|▶The Pandemic Is Changing Hollywood Forever (2021-01-22)|
More than 100 years ago, the New York Times published a story titled “No New ‘Movies’ Till Influenza Ends." The story described the spread of the Spanish Flu across the United States.
Today, as another pandemic spreads, the future of movies is again being questioned. But unlike 1918, many new American movies have been released during the coronavirus pandemic.
Most of the films, however, did not arrive in theaters. Instead, they were released on streaming services, which permit people to watch movies on television through the internet.
Until now, the new releases were small productions, not the big budget films Hollywood depends on to make profits. But that is changing.

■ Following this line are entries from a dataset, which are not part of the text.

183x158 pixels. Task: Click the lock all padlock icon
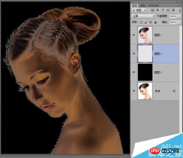click(156, 22)
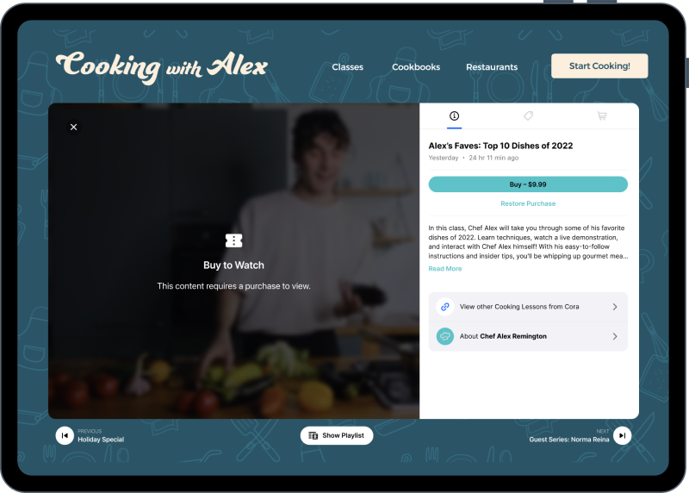Open the info tab icon

[455, 116]
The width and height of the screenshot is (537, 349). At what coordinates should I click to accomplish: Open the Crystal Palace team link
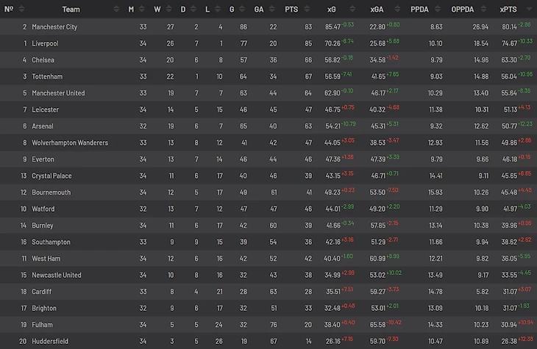tap(52, 176)
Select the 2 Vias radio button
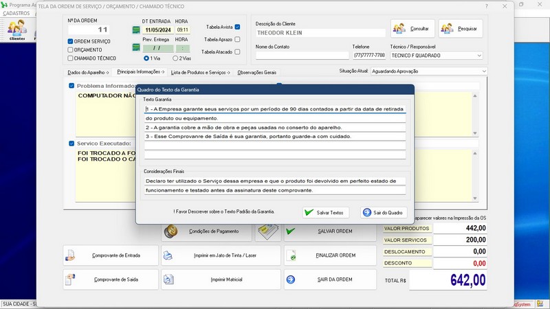This screenshot has height=309, width=550. click(x=175, y=58)

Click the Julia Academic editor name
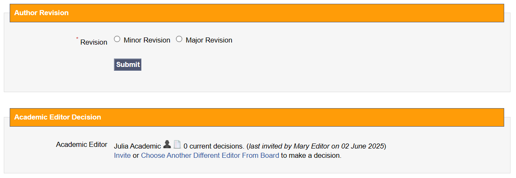click(137, 146)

Last month, the Walt Disney Co. experimented with the $200 million movie Mulan. The film was released on its streaming service. Disney will also release the Pixar film Soul on December 25 on its streaming service. And WarnerMedia said last week that Wonder Woman 1984 would be released on HBO streaming and to theaters at the same time.
Much remains unknown about how the movie business will survive the pandemic. But it has become increasingly clear that Hollywood will not be the same. Just as the Spanish Flu changed the movie business by shrinking the number of moviemakers, COVID-19 is remaking Hollywood. It is reorganizing an industry that has already seen major changes over the past 20 years.
Long-time producer Peter Guber is president of Mandalay Entertainment and the former chief of Sony Pictures. “It will be a new studio system. Instead of MGM and Fox, they’re going to be Disney and Disney+, Amazon, Apple, Netflix, HBO Max and Peacock,” he said. All of those companies have streaming services.
Many of the changes in 2020 are related to the pandemic, but not all. Several studios are creating new business deals and partnerships because of streaming.
The conglomerate WarnerMedia owns Warner Bros., which was founded in 1923. It is run by Jason Kilar, who formerly ran the Hulu streaming service. Last month, Disney head Bob Chapek announced a reorganization of the company to strengthen its streaming operations.
Universal Pictures is owned by the conglomerate Comcast. It pushed hard to change its longtime agreement with theaters that movies must be shown for three months before they can be streamed. Now, it is only 17 days.
Many see the pandemic speeding up changes that have been coming for 20 years.
Chris Aronson is head of distribution for Paramount Pictures.
“All this stuff that’s going on now in the business was going to happen, the evolution is just happening faster than it would have. What would have taken three to five years is going to be done in a year, maybe a year and a half,” he said.
Meanwhile, big media companies are fighting for popularity in the streaming market. Right now, the market’s top players are Netflix and Amazon. Other streaming services - including Hulu, Disney, Apple and others – are seeking to expand their share in the highly-competitive market.